Some food truck owners in Regina are upset after the city raised permit prices, pushing some vendors out of public centres.
Rob Reinhardt, owner of Prairie Smoke & Spice BBQ, said he’s operated his food truck at the City Square Plaza since 2012 when the city first began its pilot program.
“There was a huge buzz. It was an exciting place to be,” Reinhardt said. “Thousands of people would come down because they knew there was going to be a wide selection of vendors to choose from.”
After the pilot program was complete, Reinhardt said the fee settled at about $1,400.
Then, he said food truck sales began decreasing. Toward the end of last season, he said he started to question if getting a permit was worthwhile.
The nail in the coffin was the city upping the permit price to $1,680.
Food truck offerings might be popular with people, but Regina food truck operators say the business model faces challenges locally, with only four months to operate and stiff costs to pay. (Andrew Lupton/CBC)
Permits allow the holders to park at a metered parking stall, the City Square Plaza, the Sandra Schmirler Leisure Centre, the Northwest Leisure Centre and Rambler Park. Vendors on private property and festivals are not required to hold a permit.
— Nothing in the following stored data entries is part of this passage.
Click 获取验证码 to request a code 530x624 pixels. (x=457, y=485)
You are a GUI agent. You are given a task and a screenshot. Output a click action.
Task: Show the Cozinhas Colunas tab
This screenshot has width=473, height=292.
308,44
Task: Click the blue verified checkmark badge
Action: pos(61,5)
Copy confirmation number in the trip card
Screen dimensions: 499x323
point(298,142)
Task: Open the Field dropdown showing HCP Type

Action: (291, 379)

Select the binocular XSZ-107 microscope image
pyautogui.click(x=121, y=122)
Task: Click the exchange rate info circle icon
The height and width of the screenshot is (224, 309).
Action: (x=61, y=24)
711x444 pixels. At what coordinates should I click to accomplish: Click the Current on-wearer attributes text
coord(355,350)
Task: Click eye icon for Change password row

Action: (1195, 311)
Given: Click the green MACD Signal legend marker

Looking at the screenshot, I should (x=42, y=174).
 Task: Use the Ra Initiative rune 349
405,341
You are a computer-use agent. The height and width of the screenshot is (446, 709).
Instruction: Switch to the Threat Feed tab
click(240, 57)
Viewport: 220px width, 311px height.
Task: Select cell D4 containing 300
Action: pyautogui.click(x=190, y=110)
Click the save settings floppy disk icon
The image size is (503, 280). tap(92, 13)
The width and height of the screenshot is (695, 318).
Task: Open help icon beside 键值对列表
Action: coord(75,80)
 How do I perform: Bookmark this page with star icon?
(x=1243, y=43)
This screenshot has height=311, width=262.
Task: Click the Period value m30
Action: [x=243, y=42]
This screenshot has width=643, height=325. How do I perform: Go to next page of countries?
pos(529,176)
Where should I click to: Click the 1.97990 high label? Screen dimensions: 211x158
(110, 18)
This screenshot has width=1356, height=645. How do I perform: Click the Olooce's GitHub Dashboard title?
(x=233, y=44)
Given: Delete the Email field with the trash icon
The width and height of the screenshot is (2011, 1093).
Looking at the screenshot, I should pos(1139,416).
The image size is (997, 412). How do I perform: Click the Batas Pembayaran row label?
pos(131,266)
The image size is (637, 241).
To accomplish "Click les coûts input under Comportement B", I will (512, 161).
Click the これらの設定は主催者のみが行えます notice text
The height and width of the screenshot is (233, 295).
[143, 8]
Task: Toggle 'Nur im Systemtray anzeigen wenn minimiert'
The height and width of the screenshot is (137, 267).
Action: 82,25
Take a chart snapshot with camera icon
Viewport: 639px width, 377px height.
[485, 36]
“Once word got around from my fellow food truck vendors this spring that the fees had increased another $300, it pretty much made our decision at that point,” he said. “The fees are too high.
“I don’t think the city recognizes how difficult this business is. We have four months to earn a living with a food truck in Regina.”
Permits down in May
Reinhardt said a number of other food truck operators were upset by the price increase and decided not to renew their city permits this year either.
A spokesperson for the City of Regina said it issued four permits in the month of May. Last year, it issued six in May and four in June.
Reinhardt said he doesn’t expect any last-minute permit purchases.
“I think anybody that was planning on renewing that permit this year has already done so,” he said.
Instead, Reinhardt said he’ll operate at special events and at the Regina Farmers Market, which food trucks also pay a fee to park at. Through the Farmers Market and private catering, Reinhardt said he makes enough to hire two full-time staffers over the summer.
He said the economy hasn’t left food trucks profitable.
“Our sales were down significantly last year. They’ve been kind of on a downward trend for two or three years,” he said.